The single image to keep is the eigenbasis as the matrix's native coordinate system. In the standard basis a transformation can look like a dense, coupled mess; switch to its eigenbasis and the mess dissolves into independent one-dimensional scalings, recorded as the diagonal $D$. This completes the arc opened in Chapter 16, where we re-gridded $\begin{bmatrix}2&1\\1&2\end{bmatrix}$ into $\begin{bmatrix}3&0\\0&1\end{bmatrix}$ and called it a preview — it was a preview of this. And it advances two of the book's recurring themes at once: eigenvalues and eigenvectors reveal what a matrix really does (the diagonal $D$ is the transformation's essential action, stripped of coordinate artifacts), and geometry and algebra are two views of one object (the algebraic factorization $A = PDP^{-1}$ is the geometric act of viewing the transformation along the directions it merely stretches).

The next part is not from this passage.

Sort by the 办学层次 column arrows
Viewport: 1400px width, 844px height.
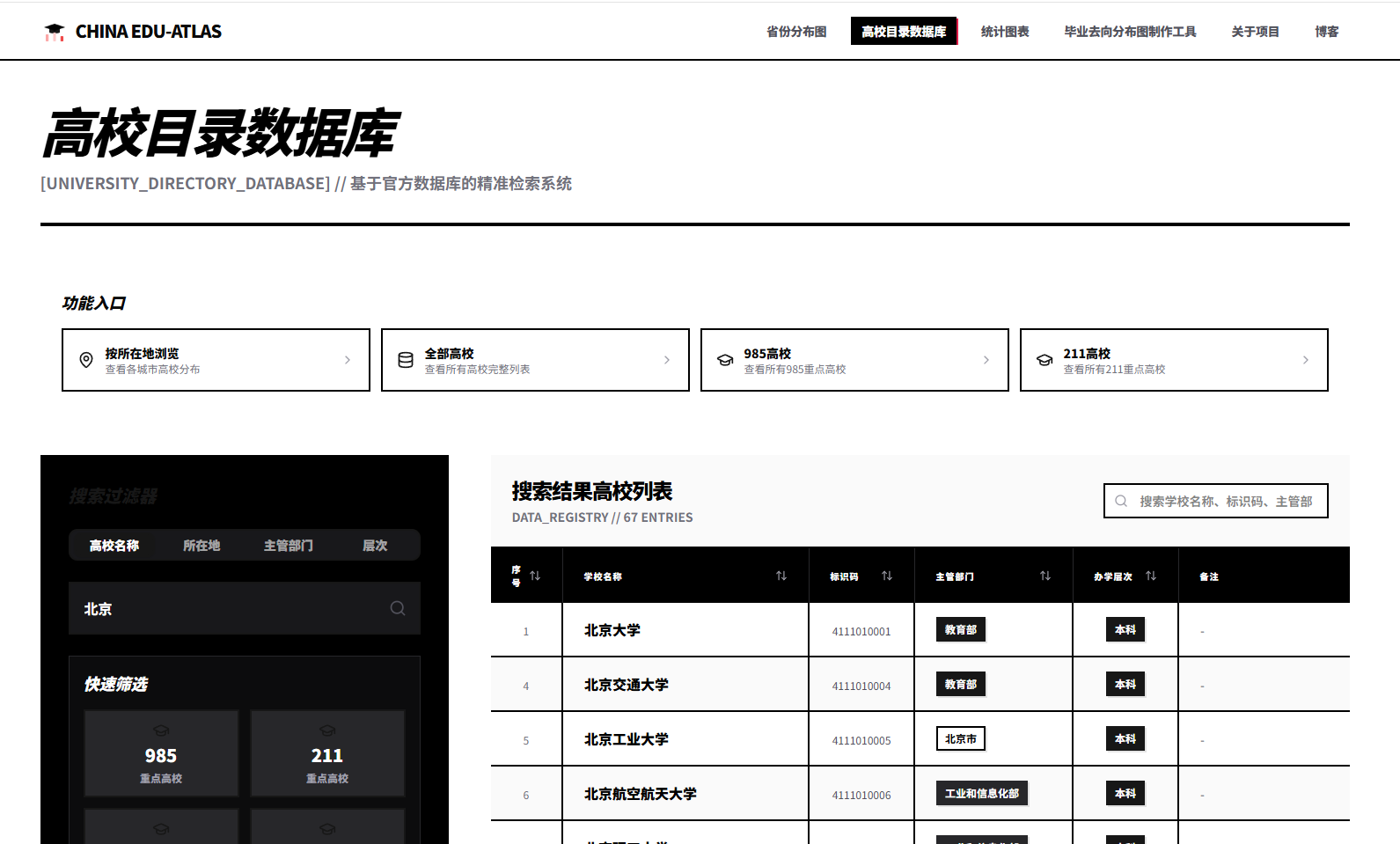point(1150,576)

This sets up the next summit directly. We have learned when a matrix can be diagonalized and what it buys us — but the diagonalizing basis $P$ was, in general, a skewed (oblique) basis, so $P^{-1}$ was a genuine inverse to compute. Chapter 27, the Spectral Theorem, reveals the spectacular special case: when $A$ is symmetric (real) or Hermitian (complex), its eigenvectors are not merely independent but mutually orthogonal, so the diagonalizing $P$ can be taken orthogonal ($P^{-1} = P^{\mathsf{T}}$, a free transpose instead of an inversion), and the change of basis is a pure rotation. That is the cleanest diagonalization possible, it underlies Principal Component Analysis and the geometry of covariance, and it is the mathematical bedrock of changing representations in quantum mechanics, where Hermitian operators represent observable quantities and their orthogonal eigenbases are the measurement outcomes. Before that, Chapter 26 confronts the matrices with no real eigenbasis — rotations — and shows their complex eigenvalues are how the algebra encodes spinning. Diagonalization is the key; the next chapters reveal how beautifully it turns for the most important matrices in science.